**Instructions to follow:** Pictures are to be left out, and only the lines below starting at the one with "一覧 (701, 1426)" and ending at the one with "[twitter] (29, 782)" are to be reproduced, each exactly, both ends included.

BEGIN Data supplied

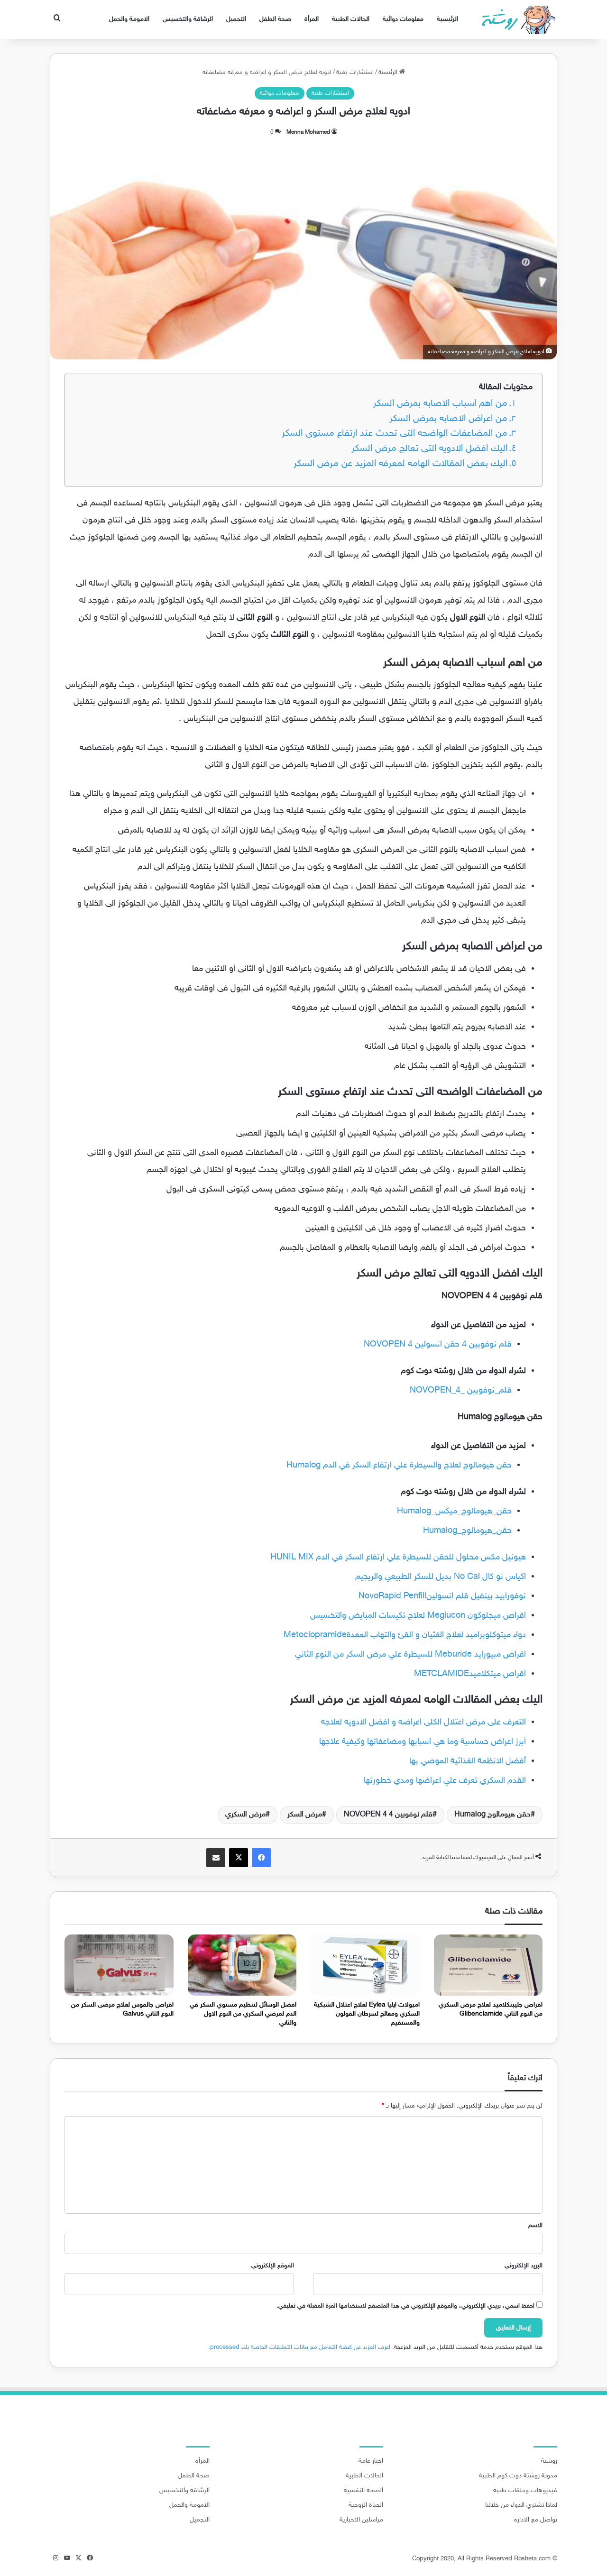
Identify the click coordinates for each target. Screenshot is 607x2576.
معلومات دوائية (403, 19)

END Data supplied
BEGIN Data supplied

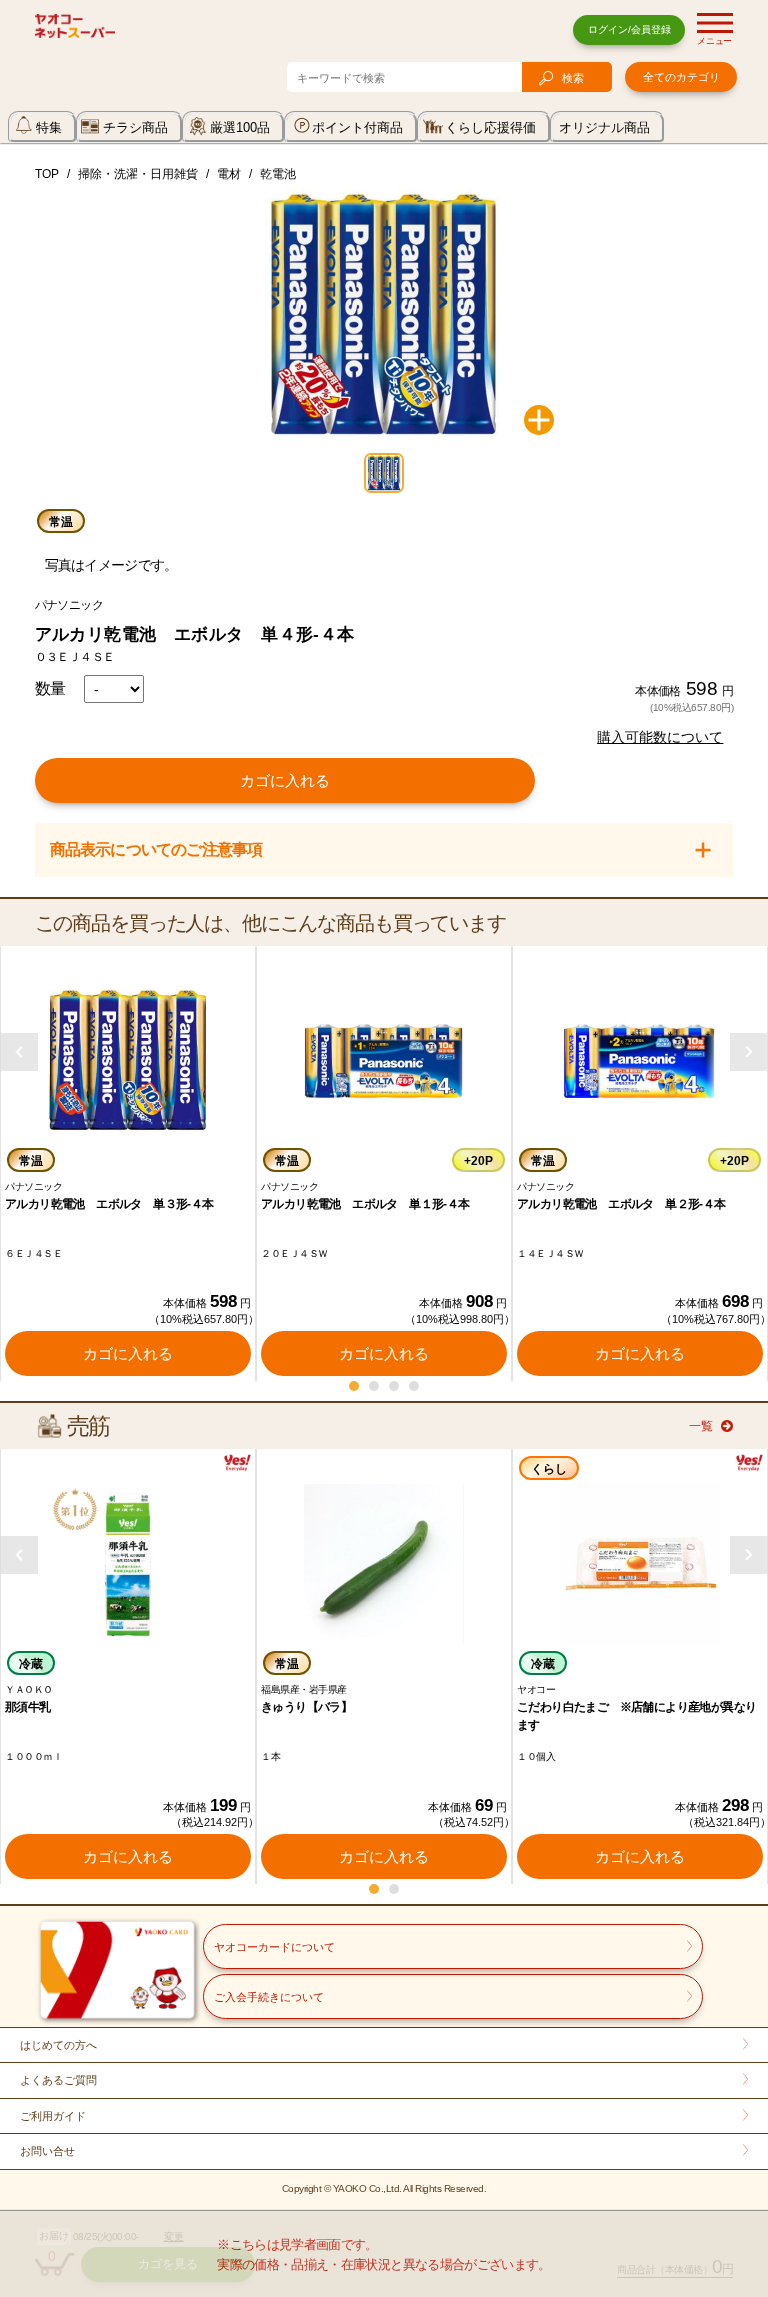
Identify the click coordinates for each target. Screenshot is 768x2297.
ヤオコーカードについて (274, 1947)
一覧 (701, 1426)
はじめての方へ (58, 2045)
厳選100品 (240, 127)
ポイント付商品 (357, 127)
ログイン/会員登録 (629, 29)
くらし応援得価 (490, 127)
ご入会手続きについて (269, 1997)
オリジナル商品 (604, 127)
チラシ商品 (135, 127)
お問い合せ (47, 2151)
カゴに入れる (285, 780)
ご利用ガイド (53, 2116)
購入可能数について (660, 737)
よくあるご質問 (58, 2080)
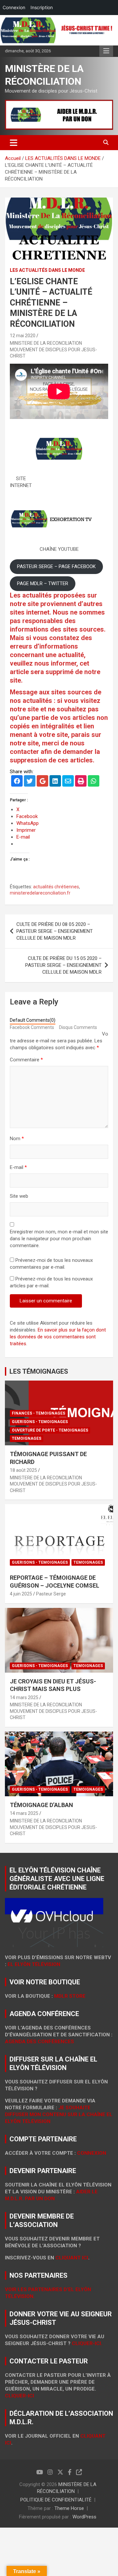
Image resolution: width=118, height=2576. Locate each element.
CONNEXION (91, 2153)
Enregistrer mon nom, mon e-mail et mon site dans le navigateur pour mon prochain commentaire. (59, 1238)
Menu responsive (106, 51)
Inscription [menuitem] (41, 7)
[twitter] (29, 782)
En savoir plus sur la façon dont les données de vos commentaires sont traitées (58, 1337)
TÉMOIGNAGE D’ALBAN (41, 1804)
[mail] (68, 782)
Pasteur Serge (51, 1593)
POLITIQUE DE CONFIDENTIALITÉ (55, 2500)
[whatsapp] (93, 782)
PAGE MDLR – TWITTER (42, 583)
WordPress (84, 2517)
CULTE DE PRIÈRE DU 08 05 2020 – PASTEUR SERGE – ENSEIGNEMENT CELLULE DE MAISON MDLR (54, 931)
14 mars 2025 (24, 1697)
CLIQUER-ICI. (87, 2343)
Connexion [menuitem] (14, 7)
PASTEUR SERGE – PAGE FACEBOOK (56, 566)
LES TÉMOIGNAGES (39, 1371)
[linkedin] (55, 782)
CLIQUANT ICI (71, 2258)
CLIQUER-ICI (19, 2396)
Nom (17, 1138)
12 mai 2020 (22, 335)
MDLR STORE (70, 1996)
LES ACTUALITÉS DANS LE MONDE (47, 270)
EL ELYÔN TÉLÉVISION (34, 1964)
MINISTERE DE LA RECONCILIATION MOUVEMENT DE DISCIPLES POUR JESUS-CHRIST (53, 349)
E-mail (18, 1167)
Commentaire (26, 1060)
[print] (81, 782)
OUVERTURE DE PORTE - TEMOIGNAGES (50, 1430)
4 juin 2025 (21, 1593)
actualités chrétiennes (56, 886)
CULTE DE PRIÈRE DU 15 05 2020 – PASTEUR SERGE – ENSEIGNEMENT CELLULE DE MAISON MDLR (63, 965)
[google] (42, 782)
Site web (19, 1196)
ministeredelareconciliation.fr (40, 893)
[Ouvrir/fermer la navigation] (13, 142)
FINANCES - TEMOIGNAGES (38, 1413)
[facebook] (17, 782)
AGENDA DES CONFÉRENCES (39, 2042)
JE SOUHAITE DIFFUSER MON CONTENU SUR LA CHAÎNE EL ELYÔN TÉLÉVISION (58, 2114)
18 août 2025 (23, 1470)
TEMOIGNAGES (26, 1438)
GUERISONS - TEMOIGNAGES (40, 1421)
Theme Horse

END Data supplied

**Answer:**
一覧 (701, 1426)
はじめての方へ (58, 2045)
厳選100品 (240, 127)
ポイント付商品 (357, 127)
ログイン/会員登録 (629, 29)
くらし応援得価 (490, 127)
ご入会手続きについて (269, 1997)
オリジナル商品 (604, 127)
チラシ商品 (135, 127)
お問い合せ (47, 2151)
カゴに入れる (285, 780)
ご利用ガイド (53, 2116)
購入可能数について (660, 737)
よくあるご質問 (58, 2080)
Image resolution: width=118, height=2576. Locate each element.
CONNEXION (91, 2153)
Enregistrer mon nom, mon e-mail et mon site dans le navigateur pour mon prochain commentaire. (59, 1238)
Menu responsive (106, 51)
Inscription [menuitem] (41, 7)
[twitter] (29, 782)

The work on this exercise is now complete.